• [Exercises to complete]:
A. In the hockey essay, what role did one coach identify for the narrator on the team?
B. Carry on the essay about playing hockey on natural ice from the point where it stops.

━━━━━ Quoted passage

Once a pond or lake, or even a certain ocean cove or point, claims a life, it seems to change the nature of the element itself. Even if we understand that the cycle ultimately evaporates and replaces all of it, or the tide sweeps in to flush out the water’s memory of tragedy. Regardless of the season, I couldn’t bike past the Mill Pond without replaying the short film of what I imagine might have happened: one boy lying on the ice, reaching with a hockey stick, as the one in the water tries to grab the slippery rim of the hole and hoist himself out.
VI.
The risks were real, but packaged among them like glass ornaments were the experiences that harbored the motives for returning again and again to natural ice and farther away from the relative safety of clammy warehouse-arenas. I understand now that I was most happy when I was neither chasing a puck nor covering any uniformed peer, but how did I end up playing hockey almost twelve months of the year until I graduated from high school? The culture of the sport and its camaraderie carried me along, and somewhere in that decade a bright space opened when I wasn’t conflicted between or even aware of playing indoors or outdoors.
A few years of playing in summer leagues and going to hockey camps conveyed me into a realm of precarious comfort, strange instincts. Confusion gave way to an almost cocky nonchalance. The rinks seemed smaller. The chaos on the ice assumed a form, became more predictable, and the sport began to make sense. I had been simply a hustler who, every so often, connected a decent pass and who, during his shift, skated all the time. One coach identified my role perfectly as the team buzz saw: a force of brainless, blind energy. On our rides home from games and practices, my father had lectured me about my ironic spaciness, how I’d dart and loop all over the ice, intensely engaged but completely out of position. My triumphs were accidents. Once in a while, I’d derail somebody whose breakaway goal had seemed a foregone conclusion, materializing out of nowhere and stripping him because my erratic orbit just happened to intersect with his deliberate line.

━━━━━━━━━━
━━━━━ Dataset extract

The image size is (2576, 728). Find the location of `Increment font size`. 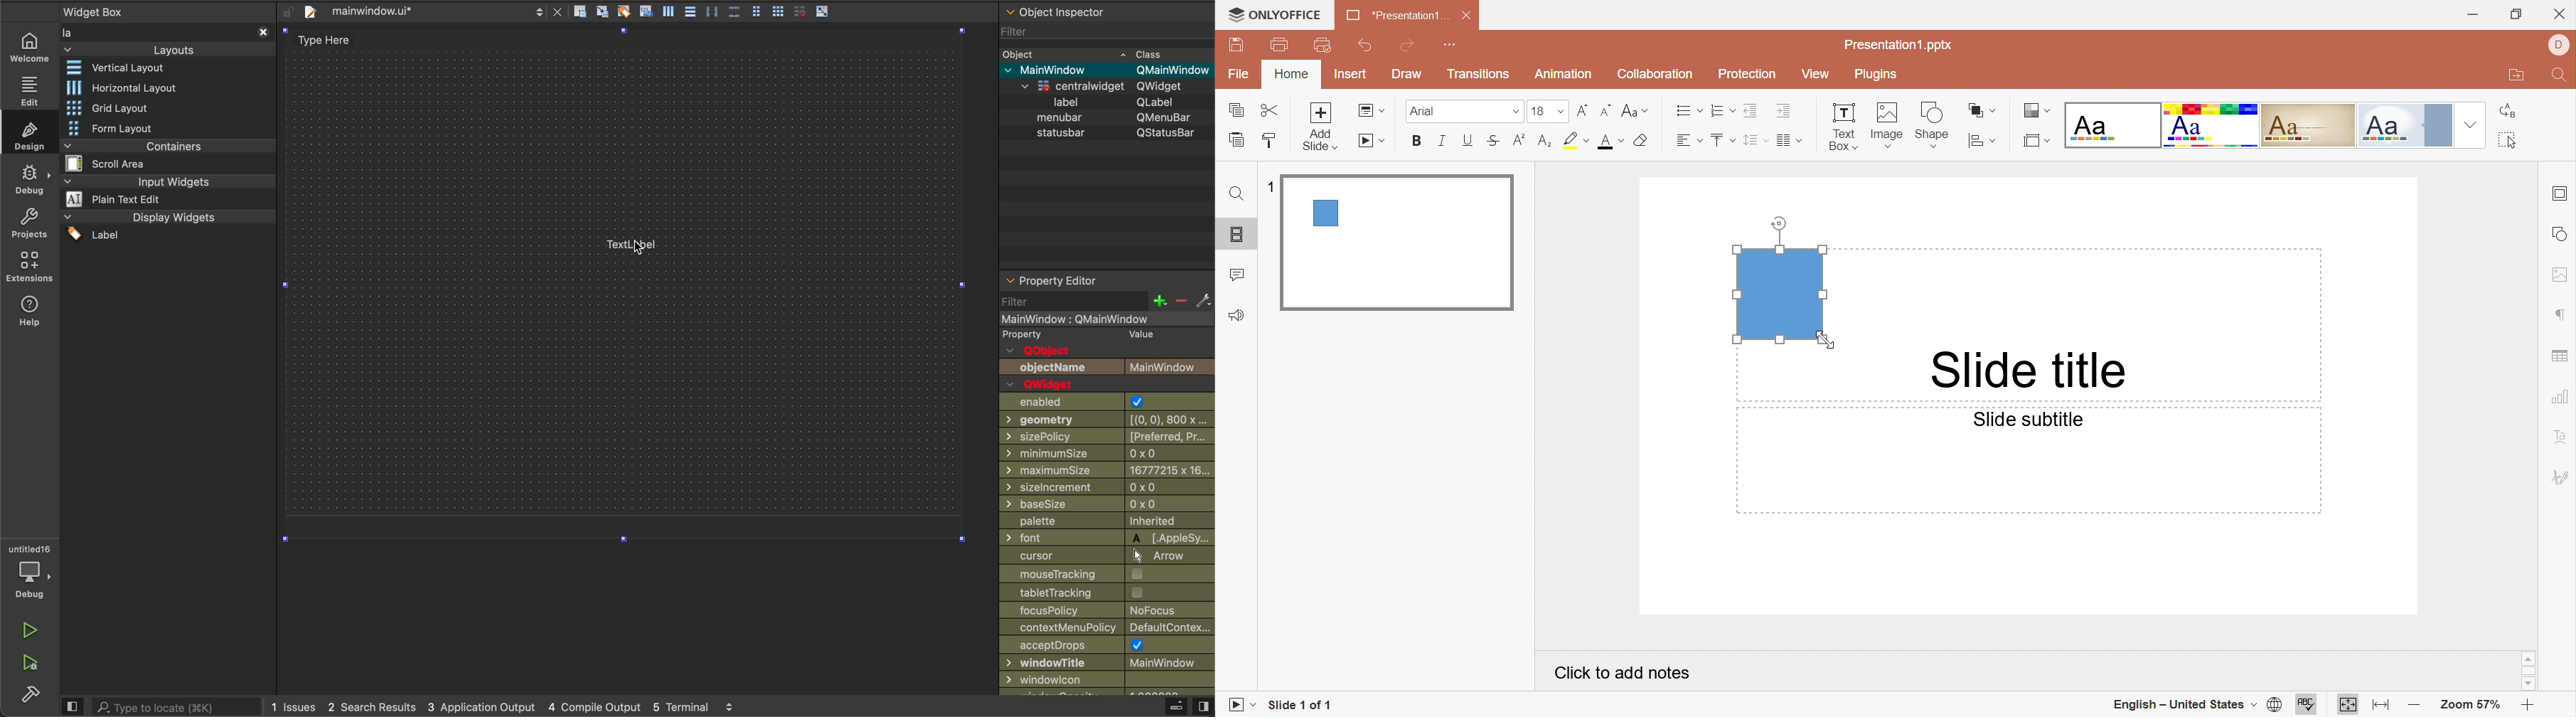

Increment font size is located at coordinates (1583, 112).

━━━━━━━━━━

• [Responses to the tasks]:
A. The team buzz saw: a force of brainless, blind energy.

B.
Early in high school I was playing a lot: on the school’s JV team and in two night leagues, along with the rare pickup pond game. And in that descending window just before I burned out, I burned for the ice between shifts, counting the seconds before flying over the boards, back into the game, with determination instead of terror. After I’d broken an ankle in seventh grade, I counted on my skating skills to hover and dance safely around the action, always looking over my shoulder or waiting outside a fray for the puck to be spat out, the last to burrow into the corners after it. But suddenly my abiding fear of being hit evaporated; my purpose wasn’t just survival anymore. I was small but stockier, so my game became aggressive; I didn’t wait to be checked, didn’t draw that panicked deep breath before venturing toward the boards. Grappling while digging the puck out from behind the net didn’t faze me; neither did tangling others’ legs with my own, lifting or prying their sticks, or simply dropping my shoulder to blast them off the play. It was a new dimension that I understood to be the essence of the game, access to and possession of an energy that bridged time and space and guaranteed I wouldn’t be a scavenger or bystander. I was good at getting there first.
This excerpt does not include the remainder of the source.